Reproduce each of the following records verbatim, preserving every line in its original order.

.....

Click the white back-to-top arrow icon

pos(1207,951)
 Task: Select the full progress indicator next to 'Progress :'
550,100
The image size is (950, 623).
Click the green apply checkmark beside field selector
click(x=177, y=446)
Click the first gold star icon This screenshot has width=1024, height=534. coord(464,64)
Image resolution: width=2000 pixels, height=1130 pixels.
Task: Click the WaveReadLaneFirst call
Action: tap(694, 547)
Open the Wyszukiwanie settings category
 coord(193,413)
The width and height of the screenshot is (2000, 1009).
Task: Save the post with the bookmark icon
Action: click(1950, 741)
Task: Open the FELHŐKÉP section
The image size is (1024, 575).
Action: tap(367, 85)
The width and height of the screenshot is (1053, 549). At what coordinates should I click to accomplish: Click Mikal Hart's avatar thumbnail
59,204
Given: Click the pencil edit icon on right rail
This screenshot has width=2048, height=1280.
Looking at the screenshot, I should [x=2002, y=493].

.....

=== Exercise response ===
Click the white back-to-top arrow icon

pos(1207,951)
 Task: Select the full progress indicator next to 'Progress :'
550,100
The image size is (950, 623).
Click the green apply checkmark beside field selector
click(x=177, y=446)
Click the first gold star icon This screenshot has width=1024, height=534. coord(464,64)
Image resolution: width=2000 pixels, height=1130 pixels.
Task: Click the WaveReadLaneFirst call
Action: tap(694, 547)
Open the Wyszukiwanie settings category
 coord(193,413)
The width and height of the screenshot is (2000, 1009).
Task: Save the post with the bookmark icon
Action: click(1950, 741)
Task: Open the FELHŐKÉP section
The image size is (1024, 575).
Action: tap(367, 85)
The width and height of the screenshot is (1053, 549). At what coordinates should I click to accomplish: Click Mikal Hart's avatar thumbnail
59,204
Given: Click the pencil edit icon on right rail
This screenshot has width=2048, height=1280.
Looking at the screenshot, I should [x=2002, y=493].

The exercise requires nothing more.